主イエスは神の国の到来に逆らい、邪魔をするものに対しては、断固として厳しくお叱りになります。まだ先になりますが、マルコ8章に有名なペトロの否認と言われるところがあります。自らの十字架の道を予告された主イエスに対して、弟子のペトロは、そんなことがあってはならない、と主イエスを諫めました。その時、主イエスは、「サタン、引き下がれ」とペトロを叱りつけられました。それと同じ「厳しく叱りつける」という言葉が使われています。自らの道をふさごうとする者に対しては、きびしく叱責されるのです。厳しく命じる、という意味もあります。そして叱りつけられた汚れた霊は、その人にけいれんをおこさせ、大声をあげてその人から出て行きました。主イエスはそのようにして、神の支配を告げ、御国の確立のために、私たちをも支配する汚れを、汚れた霊を、追放されるのです。これが主イエスの権威ある者としての教えです。

主イエスは権威あるお方であられますが、決して自らを誇ったりなさるお方ではありませんでした。むしろ、神の恵みの支配を実現されるために、おひとりで十字架にかかられて、裁かれる者となってくださったのです。
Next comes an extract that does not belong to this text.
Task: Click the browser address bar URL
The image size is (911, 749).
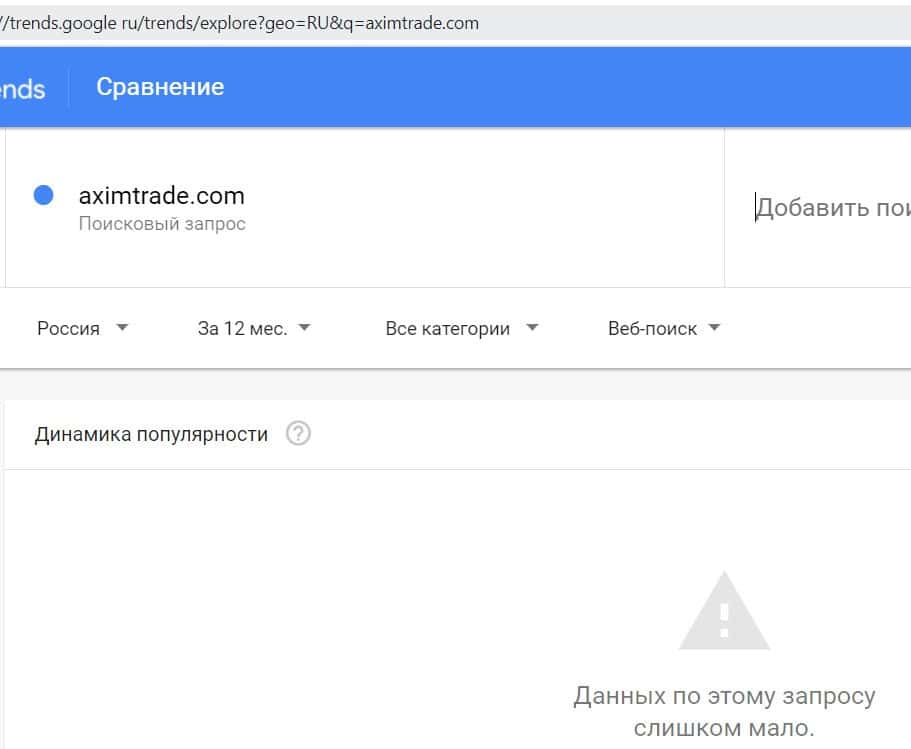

この主イエスの教えによって、私たちは、まことの支配のもとで生きる者となります。神の民として、神を賛美し、神に愛されている者として、主イエスに始まっている神の支配をこの世に示す歩みです。主イエスはカファルナウムの会堂から教え始められました。そして私たちのこの会堂にも来てくださいます。礼拝において、主イエスのみことばが脈々と宣べ伝えられてきたのです。時に、私たちは様々なサタンの誘惑によって、心を騒がせ、神様を拒もうとするような力に捉えられることがあります。「わたしたちと何の関係があるのか」と言って、神様を拒もうとすることもあるでしょう。しかし、主イエスは、「黙れ、この人から出ていけ」と厳しく霊を叱り、私たちを解放し、そしてまた、神のもとに生きる者としてくださるのです。権威ある主イエスの教えに従い、神の御国の到来を知る者として、歩める恵みに心から感謝いたします。